GERÇEK MİLLİYETÇİLİK

Devlet gücünü milli birlik ve beraberlikten alır. Milliyetçilik bir toplumu millet haline getiren ortak bilinç bütünüdür. Anlamı yozlaştırılıp, suistimal edilebilecek bir hassasiyete sahip olan bu birleştirici güç, kötü niyetli kişiler tarafından toplumu bölebilecek yegâne silah haline gelebilir.Devlet gücünü milli birlik ve beraberlikten alır. Milliyetçilik bir toplumu millet haline getiren ortak bilinç bütünüdür. Anlamı yozlaştırılıp, suistimal edilebilecek bir hassasiyete sahip olan bu birleştirici güç, kötü niyetli kişiler tarafından toplumu bölebilecek yegâne silah haline gelebilir.

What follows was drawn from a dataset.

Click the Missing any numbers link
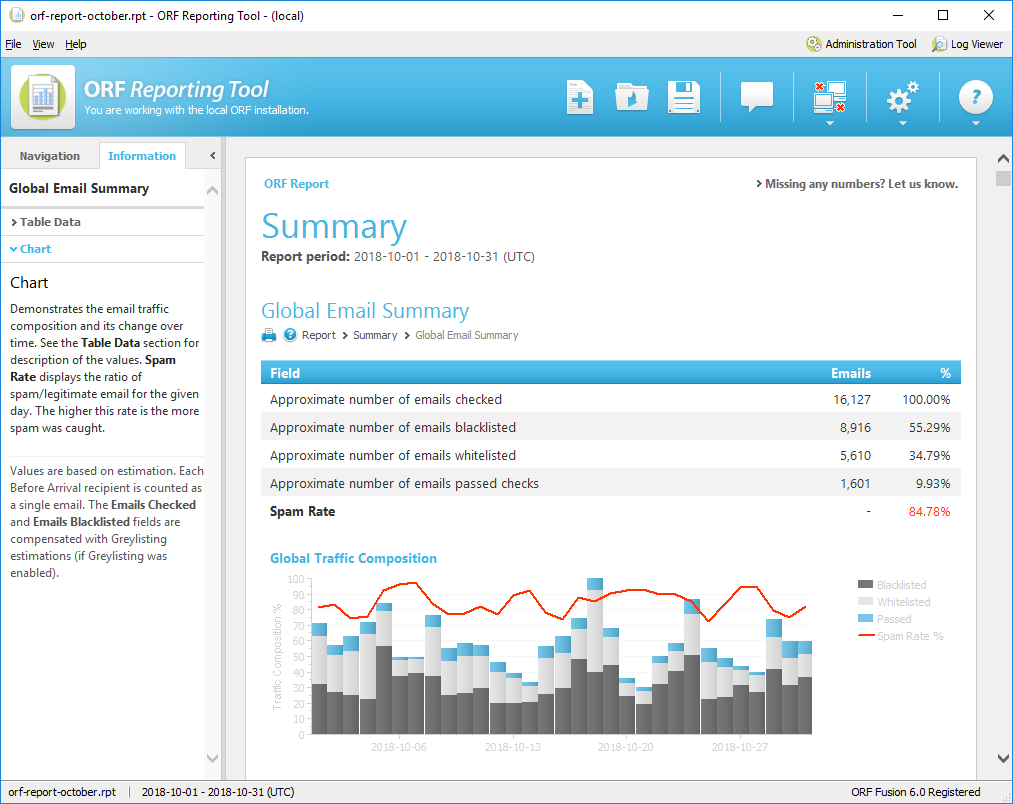click(x=856, y=184)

Çoğu zaman vatanseverlik anlamında da kullanılması, bu fikrin gerçek anlamda kavranamadığını ortaya koyan bir özet niteliğindedir. Bu konuda önemle anlaşılması gereken ilk şey bu bilincin belli bir siyasi partiye, bir kesime, bir ırka veya bir mezhebe mensup olmakla kazanılmadığı veya bu ilkenin herhangi bir kesime ait olmadığıdır. 

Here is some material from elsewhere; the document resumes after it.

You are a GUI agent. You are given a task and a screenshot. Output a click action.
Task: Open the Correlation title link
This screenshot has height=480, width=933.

Gerçek vatansever ve milliyetçi demokrasiye ve hukukun üstünlüğüne inanıp saygı gösteren, ülkesinde yaşayan her vatandaşının haklarının eşit olduğunu bilen, başkalarının haklarını yemeyen ve yenmesine de müsaade etmeyen, etnik kimlik üzerinden siyaset yapılmasına izin vermeyen, yapanı da tasvip etmeyendir. Bu ilkeyi doğru bir şekilde kavramış olan kişi, aynı toprağı paylaştığı ülkesindeki vatandaşları bütün çeşitliliğiyle sever. Milliyetçilik kafatasçı küflenmiş zihniyetteki “Türklük” anlayışı değil, tam tersine Atamızın ışığındaki, milletin bağımsızlığı ve egemenliğine dayanan birleştirici fikir ve ilkedir. Yani kısacası milliyetçilik ayrımcılığın değil aksine birliğin temsilidir.  
Milli şuuru canlandıran, istikbalin temini kaygısı ve azmini taşıyan milli bayramlarımız, bizleri bağımsızlığımıza, cumhuriyetimize kavuşturan vatan evlatlarına minnetimizi ve bunca verilen emeğin ardından sahip çıkmamız gerekenleri hatırlatırlar. Atatürk bu ilkeyi en doğru ve rasyonel kullanan liderdir. Bu ilkenin siyaset bilimi verileriyle harmanlanmasıyla milletin bağımsız ve özgür yaşama isteği tek hedefte toplanmış, milli mücadeleyi zafere ulaştırmıştır. Pusulamız Atatürk’ün toplayıcı, birleştirici ve kaynaştırıcı milliyetçilik anlayışı olmalıdır.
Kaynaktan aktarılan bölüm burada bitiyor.